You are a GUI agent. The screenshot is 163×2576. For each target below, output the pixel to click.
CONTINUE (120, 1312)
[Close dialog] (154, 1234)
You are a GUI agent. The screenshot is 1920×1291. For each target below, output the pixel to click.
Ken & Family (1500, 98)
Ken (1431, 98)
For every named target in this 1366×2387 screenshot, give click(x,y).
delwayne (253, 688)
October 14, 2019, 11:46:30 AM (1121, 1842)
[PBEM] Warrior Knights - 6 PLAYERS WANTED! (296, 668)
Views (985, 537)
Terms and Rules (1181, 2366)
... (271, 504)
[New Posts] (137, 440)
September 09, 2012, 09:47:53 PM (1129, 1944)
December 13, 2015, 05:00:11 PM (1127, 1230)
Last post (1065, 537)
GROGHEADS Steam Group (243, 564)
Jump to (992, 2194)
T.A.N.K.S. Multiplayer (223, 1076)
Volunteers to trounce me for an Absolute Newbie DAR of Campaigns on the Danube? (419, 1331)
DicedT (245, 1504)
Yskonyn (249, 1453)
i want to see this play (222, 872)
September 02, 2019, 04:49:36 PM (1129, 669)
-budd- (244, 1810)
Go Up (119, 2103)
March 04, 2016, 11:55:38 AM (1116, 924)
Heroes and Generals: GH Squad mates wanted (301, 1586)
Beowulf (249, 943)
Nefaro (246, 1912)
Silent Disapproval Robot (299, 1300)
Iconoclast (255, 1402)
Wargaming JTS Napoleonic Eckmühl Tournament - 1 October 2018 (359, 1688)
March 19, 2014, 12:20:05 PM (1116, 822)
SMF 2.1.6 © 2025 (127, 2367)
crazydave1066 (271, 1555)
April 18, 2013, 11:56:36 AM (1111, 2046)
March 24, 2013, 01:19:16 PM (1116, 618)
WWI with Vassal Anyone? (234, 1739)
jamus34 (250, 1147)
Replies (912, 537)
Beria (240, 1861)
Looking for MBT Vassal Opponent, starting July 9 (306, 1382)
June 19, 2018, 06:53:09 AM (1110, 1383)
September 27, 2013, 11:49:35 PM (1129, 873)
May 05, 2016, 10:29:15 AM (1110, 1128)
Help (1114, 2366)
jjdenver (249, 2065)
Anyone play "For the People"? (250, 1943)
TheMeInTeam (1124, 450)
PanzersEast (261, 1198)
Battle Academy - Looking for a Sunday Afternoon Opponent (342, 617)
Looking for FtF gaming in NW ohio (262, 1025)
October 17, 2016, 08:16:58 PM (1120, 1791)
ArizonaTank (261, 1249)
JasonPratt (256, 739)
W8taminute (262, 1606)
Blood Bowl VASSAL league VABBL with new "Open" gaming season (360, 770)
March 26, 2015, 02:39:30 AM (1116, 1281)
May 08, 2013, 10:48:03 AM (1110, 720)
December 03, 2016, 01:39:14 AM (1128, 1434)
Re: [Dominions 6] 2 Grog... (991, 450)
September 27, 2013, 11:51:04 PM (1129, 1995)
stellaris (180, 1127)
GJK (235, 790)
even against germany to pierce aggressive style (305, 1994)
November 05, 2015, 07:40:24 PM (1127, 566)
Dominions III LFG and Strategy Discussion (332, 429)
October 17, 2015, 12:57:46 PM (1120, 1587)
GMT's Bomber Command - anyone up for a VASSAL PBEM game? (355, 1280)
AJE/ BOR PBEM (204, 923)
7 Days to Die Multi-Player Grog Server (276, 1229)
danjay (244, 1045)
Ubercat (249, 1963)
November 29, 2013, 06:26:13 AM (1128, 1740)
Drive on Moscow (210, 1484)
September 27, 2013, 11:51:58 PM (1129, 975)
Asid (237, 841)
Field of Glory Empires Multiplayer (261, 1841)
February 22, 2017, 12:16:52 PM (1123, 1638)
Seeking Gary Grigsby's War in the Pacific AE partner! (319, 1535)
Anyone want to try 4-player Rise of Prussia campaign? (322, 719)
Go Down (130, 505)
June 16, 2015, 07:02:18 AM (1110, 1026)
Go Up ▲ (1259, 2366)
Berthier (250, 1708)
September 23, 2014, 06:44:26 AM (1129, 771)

——————————

## What to work on
Would you copy exactly the lines from the one that contains "Asid (237, 841)" through the final line of the records above, including both?

## Your solution
Asid (237, 841)
Field of Glory Empires Multiplayer (261, 1841)
February 22, 2017, 12:16:52 PM (1123, 1638)
Seeking Gary Grigsby's War in the Pacific AE partner! (319, 1535)
Anyone want to try 4-player Rise of Prussia campaign? (322, 719)
Go Down (130, 505)
June 16, 2015, 07:02:18 AM (1110, 1026)
Go Up ▲ (1259, 2366)
Berthier (250, 1708)
September 23, 2014, 06:44:26 AM (1129, 771)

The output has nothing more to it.